Lecture 10: Visualizing Big Data

DSAN 5200-03: Advanced Data Visualization

Abhijit Dasgupta

Jeff Jacobs

Anderson Monken

Marck Vaisman

Tuesday, January 30, 2024

What Makes Big Data Visualization Different?

(…Let’s brainstorm!)

We’ve assumed one-to-one correspondence between (immediately-accessible) data and visual encoding(s)
When working with big data, however:
- Full dataset may not fit in the user’s browser cache!
- Even if it does, processing (e.g., placing \(N\) points on map) may be prohibitively slow
\(\implies\) Some portion of data / some computations need to be handled server side!

Reliable estimates of computing power (in FLOPS = Floating-Point Operations Per Second) hard to come by in a world of distributed cloud computing!
Back-of-envelope calculation:
- A given server (AWS, GCP) has 10-100x more computing power than our laptops
- Servers almost entirely devoted to data processing; laptops have to handle OS GUI, streaming video, conserving battery, etc.

In Chrome, check JS heap size (in GB) by running:

window.performance.memory.jsHeapSizeLimit / (10**9)

Figure 2: “Astronomically correct lighting allows users to see how different buildings shade each other during different times of day and year.”

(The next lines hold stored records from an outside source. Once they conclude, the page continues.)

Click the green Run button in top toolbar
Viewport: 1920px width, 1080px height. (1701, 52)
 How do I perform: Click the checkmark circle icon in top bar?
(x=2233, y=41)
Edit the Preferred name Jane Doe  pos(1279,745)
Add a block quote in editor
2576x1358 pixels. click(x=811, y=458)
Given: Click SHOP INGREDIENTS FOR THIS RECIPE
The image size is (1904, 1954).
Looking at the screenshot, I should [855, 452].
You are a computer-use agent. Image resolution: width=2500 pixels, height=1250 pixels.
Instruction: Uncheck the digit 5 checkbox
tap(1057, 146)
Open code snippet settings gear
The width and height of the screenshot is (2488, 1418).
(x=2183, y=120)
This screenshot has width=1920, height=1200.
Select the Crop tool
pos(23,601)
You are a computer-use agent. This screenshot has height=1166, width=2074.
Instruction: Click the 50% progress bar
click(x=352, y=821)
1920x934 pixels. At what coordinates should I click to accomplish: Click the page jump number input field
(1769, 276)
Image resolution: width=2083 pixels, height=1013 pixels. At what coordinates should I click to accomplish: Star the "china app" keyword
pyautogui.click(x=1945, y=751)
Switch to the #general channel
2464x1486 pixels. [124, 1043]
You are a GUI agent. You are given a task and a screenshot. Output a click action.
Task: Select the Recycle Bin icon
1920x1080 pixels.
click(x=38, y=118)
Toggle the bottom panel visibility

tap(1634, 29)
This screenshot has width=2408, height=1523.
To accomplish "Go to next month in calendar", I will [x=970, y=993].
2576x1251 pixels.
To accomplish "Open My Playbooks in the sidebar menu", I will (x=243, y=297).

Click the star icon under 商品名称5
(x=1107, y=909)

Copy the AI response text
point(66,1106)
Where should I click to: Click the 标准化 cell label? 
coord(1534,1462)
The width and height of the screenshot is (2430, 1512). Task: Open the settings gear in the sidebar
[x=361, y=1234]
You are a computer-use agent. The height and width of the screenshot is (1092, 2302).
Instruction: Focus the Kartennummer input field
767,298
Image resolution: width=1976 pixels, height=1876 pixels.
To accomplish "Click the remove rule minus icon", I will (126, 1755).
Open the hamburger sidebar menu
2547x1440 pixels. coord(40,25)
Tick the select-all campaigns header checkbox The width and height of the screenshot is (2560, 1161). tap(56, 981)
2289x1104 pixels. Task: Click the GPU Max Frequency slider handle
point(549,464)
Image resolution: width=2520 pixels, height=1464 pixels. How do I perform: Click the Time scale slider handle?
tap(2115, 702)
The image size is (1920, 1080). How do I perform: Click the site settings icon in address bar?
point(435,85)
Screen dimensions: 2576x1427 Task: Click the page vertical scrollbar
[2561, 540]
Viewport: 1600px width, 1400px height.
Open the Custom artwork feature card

Ad hoc approach, figuring out what to do server-side vs. client-side “on the fly” ❌
Instead, we can use systems which integrate them, drawing on respective strengths!
Data Visualization Management System (DVMS)

`x`	`y`	`constraints`	`viz`
`carrier`	`passengers`	`destination=="New York"`	`bar(y=sum(passengers))`

Produces

SELECT carrier, SUM(passengers)
FROM flight delay
GROUP BY carrier
WHERE destination="New York";

SQL in general needs to handle arbitrary queries…
But for visualization, certain queries will never be made, while others (counting, summing) will be made frequently
Hence we can precompute, on the server side many (most?) of the statistics for layers / levels of aggregation that the users will feasibly want to look at
This frees up processing power on the client side, which can be applied instead towards speed, aesthetics, responsive interactivity, etc.